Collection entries
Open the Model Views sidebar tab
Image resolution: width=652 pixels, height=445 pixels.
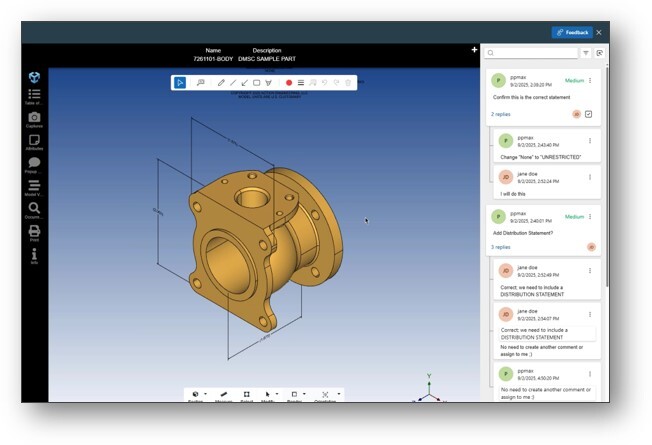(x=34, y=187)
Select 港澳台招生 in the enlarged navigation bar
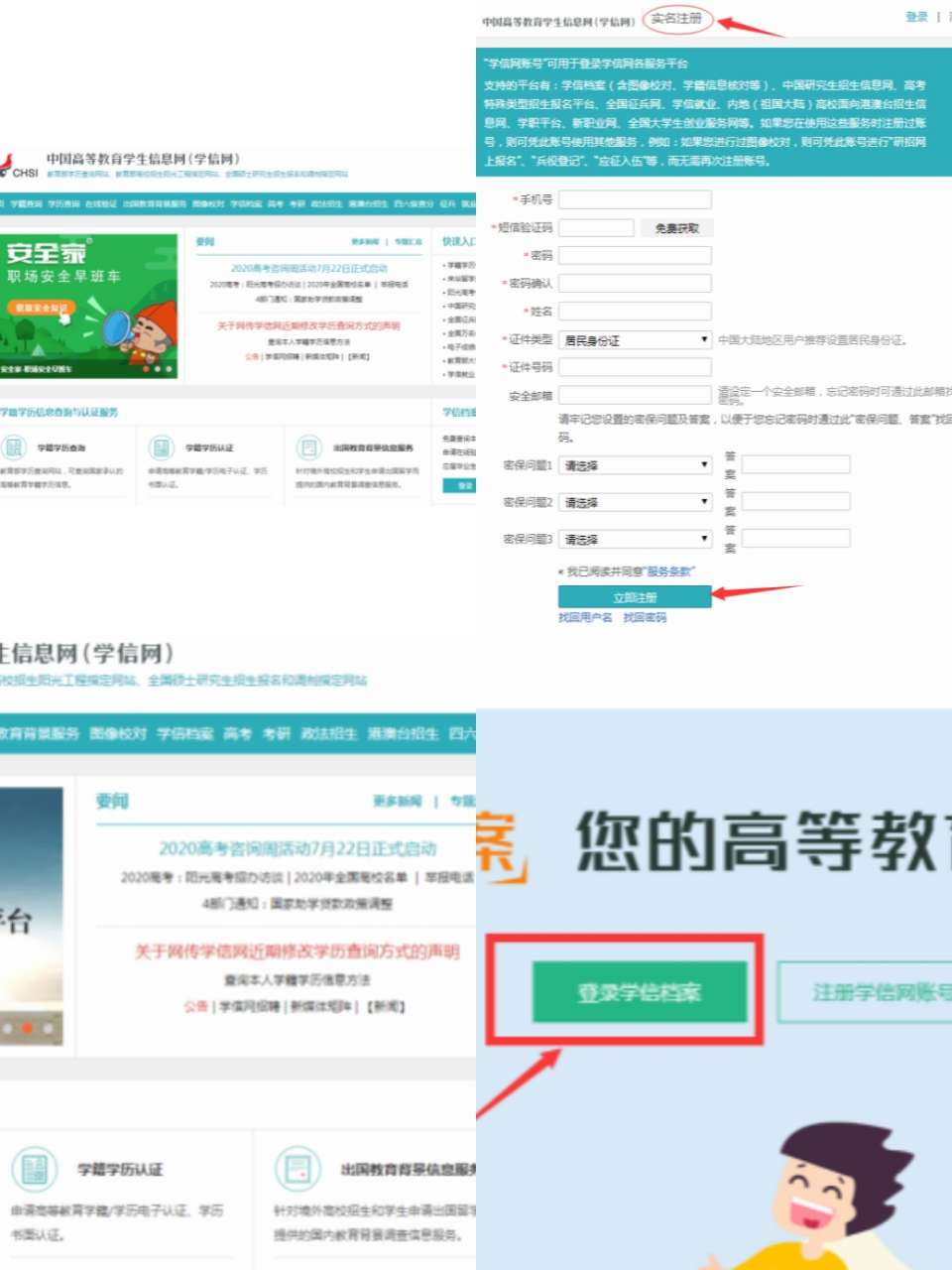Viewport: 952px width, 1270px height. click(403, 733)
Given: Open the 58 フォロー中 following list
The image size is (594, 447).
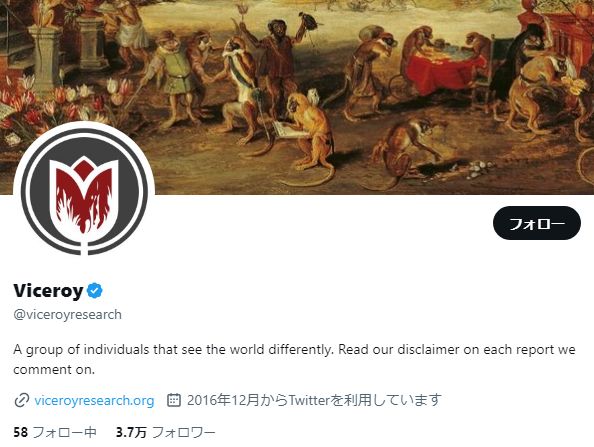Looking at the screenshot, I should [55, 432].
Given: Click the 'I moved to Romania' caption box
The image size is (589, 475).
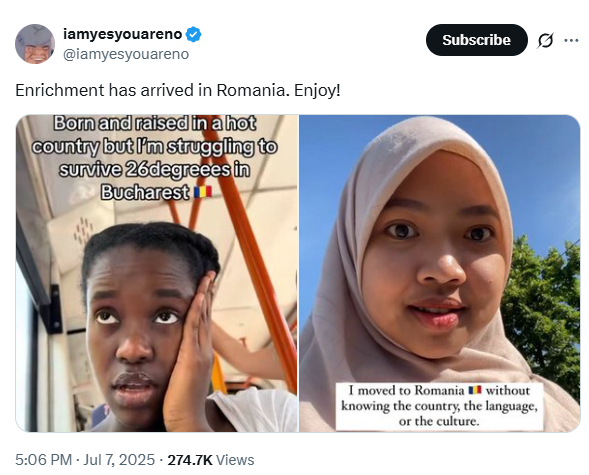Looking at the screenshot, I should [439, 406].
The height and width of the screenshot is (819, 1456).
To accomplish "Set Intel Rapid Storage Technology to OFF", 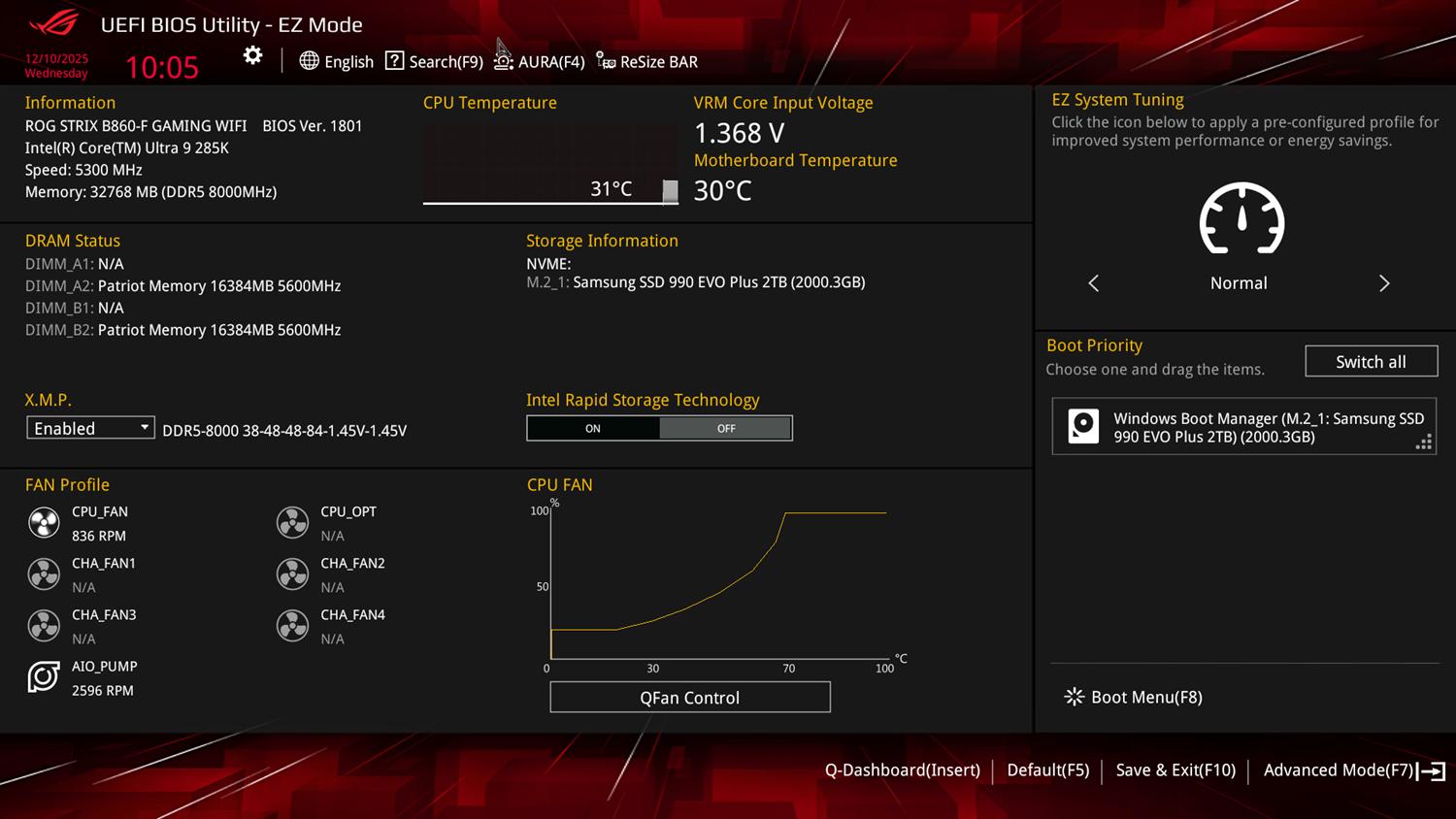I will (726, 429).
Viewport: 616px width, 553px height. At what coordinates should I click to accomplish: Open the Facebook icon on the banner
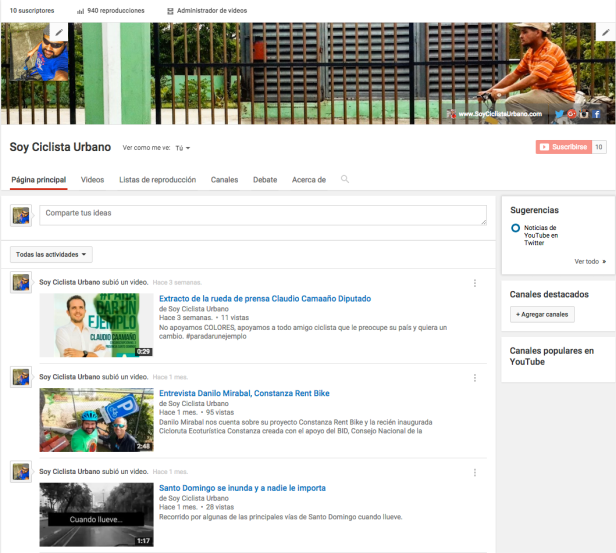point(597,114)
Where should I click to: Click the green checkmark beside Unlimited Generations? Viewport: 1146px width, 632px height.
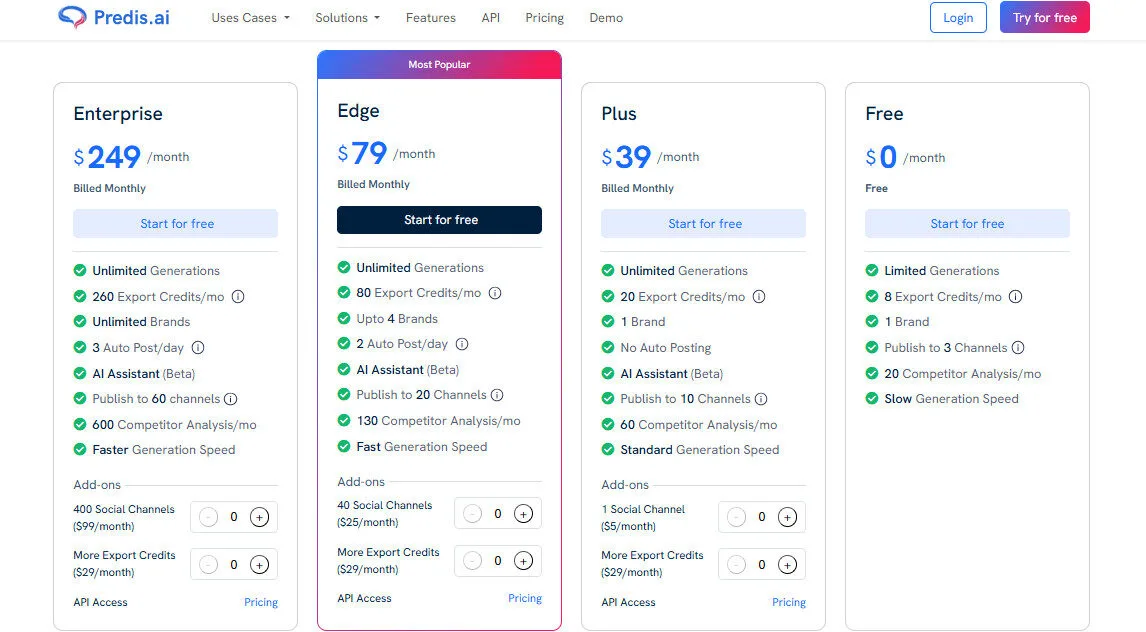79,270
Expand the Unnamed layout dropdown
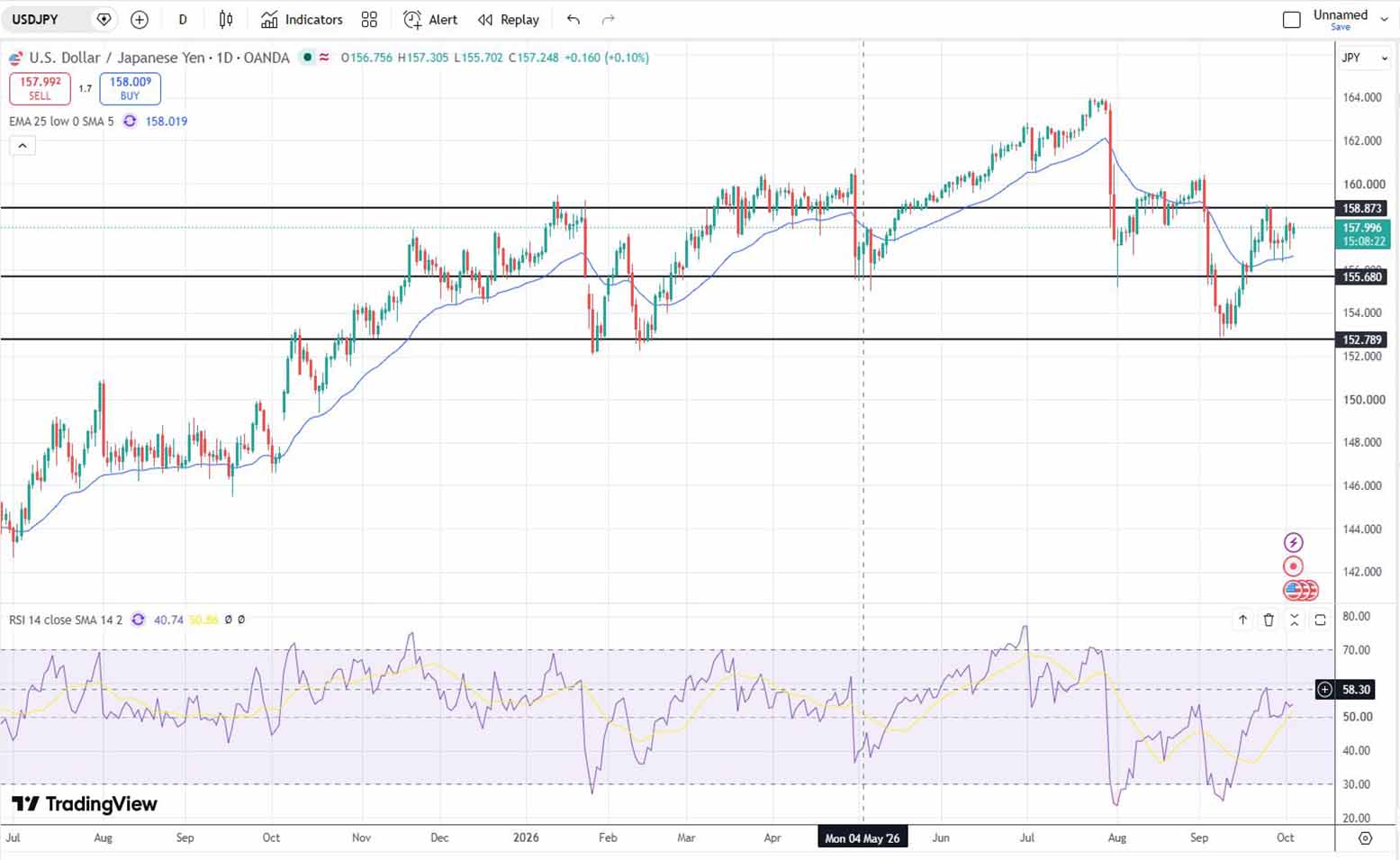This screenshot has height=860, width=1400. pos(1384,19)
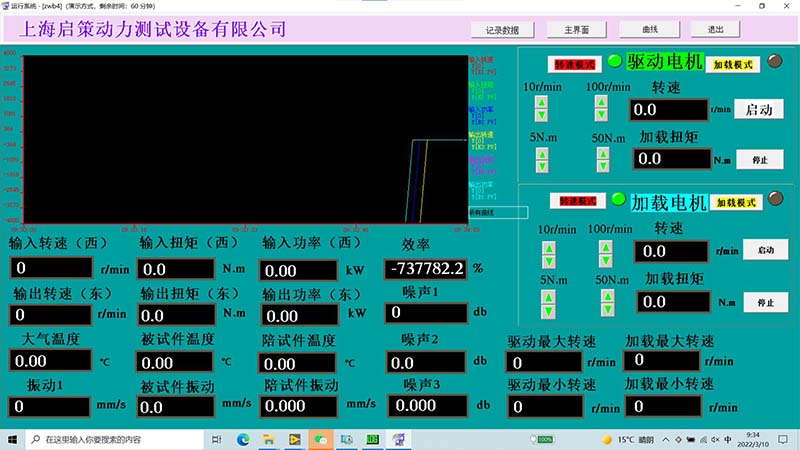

Task brief:
Considering the entries above, how many lines contain "Given"? Give that number with nothing else.

Solved problem:
2